10 Ways to De-Stress Your Life

Let’s keep it ticking as long as we can.

  1. Step Outside/Change the scenery/ Walk out of the room
  2. Sing at the top of your voice/ Listen to loud music
  3. List out the top 3 must do’s the night before and do those first the next morning
  4. Schedule when you check your email, not every 5-10 minutes, to allow yourself time to finish other projects or assignments.
  5. Have a social media free get-away or “staycation” where you do not engage in facebook ,tiktok, instagram, snapchat, or other social outlets for 2-3 days.
  6. Pick out your outfit the night before for one less step the next morning
  7. Pre-set your coffee maker or have your tea or protein shake ingredients and blender ready to go for a convenient morning beverage.
  8. Wake up 10 minutes earlier than normal and meditate on positive affirmations for a great day
  9. Budget your time blocks into work, family, active/gym/workout time. Stick to your timeline.
  10. Practice deep breathing in the stressful moments and waiting to respond.

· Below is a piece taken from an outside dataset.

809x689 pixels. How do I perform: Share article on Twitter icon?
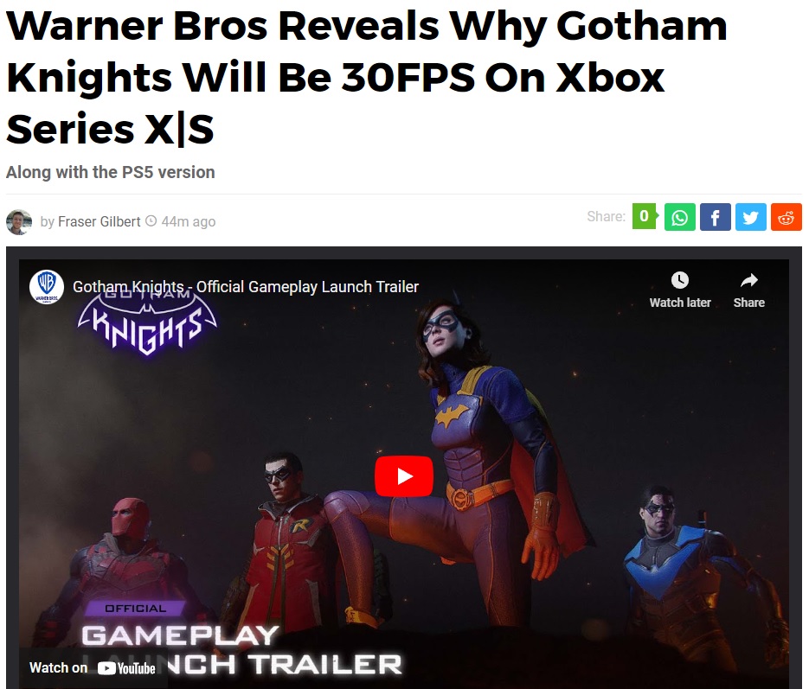click(751, 217)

The 24 hour rule for non life threatening decisions: If you are anxious, nervous, or frustrated/angry about a situation allow yourself 24 hours or a good night’s rest to respond. Responding from a ramped up emotional state will not give the best outcomes possible.  Simply say “I will get back to you tomorrow” so you have acknowledged their question. Ex. You just got a work deadline for 3 days from now that is not able to be met. You have too many other loose ends to fix up.  You check your email and notice your child’s science project is due in 2 days and you had allotted time to help with that tomorrow. Your spouse or significant other sends you a text saying “I’m at the grocery store what do you want for dinner”? You may incline to reply to the spouse “I don’t care, I’m busy right now”, to your boss “I’ve got too much to do 3 days is not going to be feasible.” and to your child “I’m sorry but work just got hectic I won’t be able to help you with it.” There is nothing wrong with those phrases, but is that the best you can do? What if, you replied to your spouse/significant other “I’m not sure about dinner. Pick out your favorite meal ingredients or we can order out today”, to your boss “I’ll let you know about the status of the project tomorrow morning”  (giving yourself 24 hours or at least a nights sleep to assess what is absolutely necessary to complete and when) and to your child “Can you start on your science project and I will be home to help you in an hour so we can finish it together”. Remember, if you don’t give yourself the time to pace through these choices and come to a concrete decision, off the cuff remarks can have negative effects on you and your contacts.